2 Ce commentaire fait sans doute référence à l’affirmation de Anthony Lake, que l’administration Clinton “soutient les objectifs du Congrès national irakien», qu’il définit comme «le maintien du gouvernement territorial de l’Irak à Bagdad.” Anthony Lake, Confronting Blacklash States ", dans Foreign Affairs, mars / avril 1994, p. 51.

Mr.

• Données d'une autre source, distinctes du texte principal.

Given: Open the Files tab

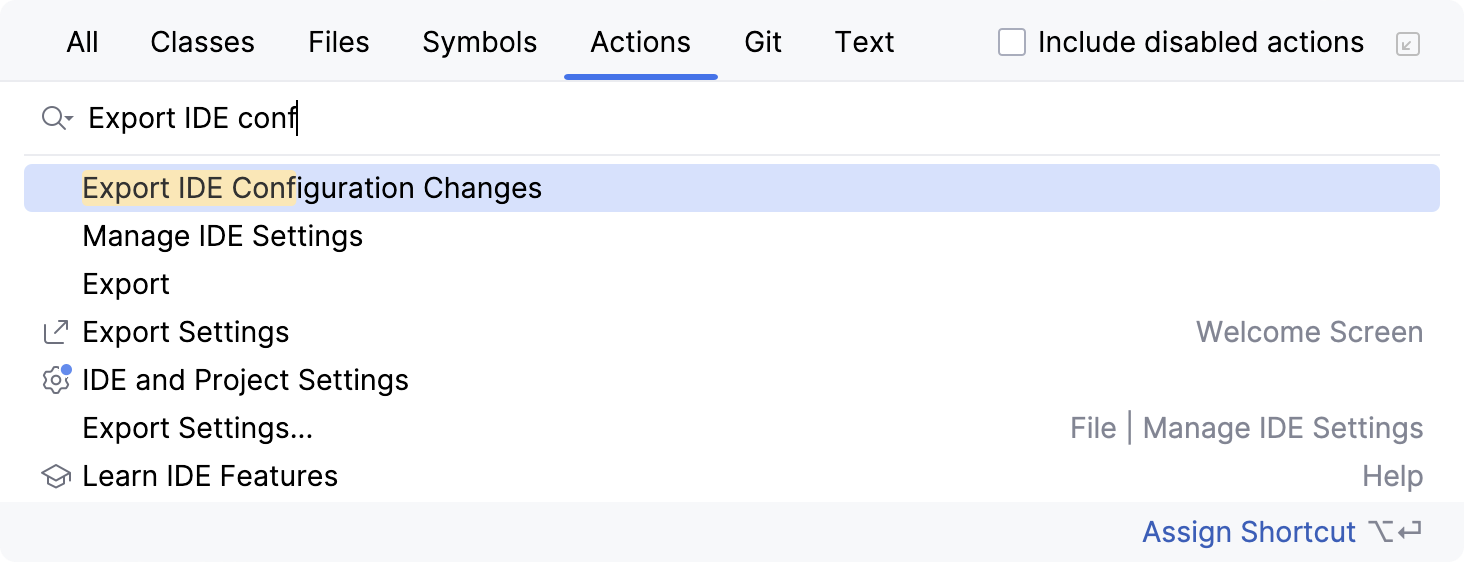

Aziz »a traité beaucoup plus durement avec Lake dans une précédente interview donnée à la presse irakiene ; il y accuse le conseiller de la sécurité nationale américaine d’adopter les vues de son” assistant sioniste, Martin Indyk, “et d’adopter une attitude «pleine de rancoeur, hostile, colonialiste» envers l’Irak (Iraq New Agence le 4 mars 1994).

3 Un éditorial encore plus nettement formulé paru dans Babil après cette entrevue, le 21 mars 1994, lorsque la politique étrangère irakienne a été décrite comme «en mauvais état» et «se détériorant».

Ad-Dustur, un journal jordanien, a avancé l’hypothèse le 26 mars 1994 que la question des attaques de Babil pourrait “signaler un remaniement imminent de la communauté irakienne diplomatiques qui pourrait voir le vice-Premier ministre Tariq ‘Aziz et le ministre Muhammad Sa ' id as-Sahhaf perdre leur emploi ".

4 Par exemple, dans Shishi (Tel Aviv), 25 février 1994: Foreigh Report a abondamment traité de ce sujet dans son numéro du 31 mars 1994.

5 Par exemple, Ash-Sharq al-Awsat, le 27 fév 1994.

6 Cité dans Milton Viorst, châteaux de sable: Les Arabes à la recherche du monde moderne (New York: Alfred A. Knopf, 1994), p. 345.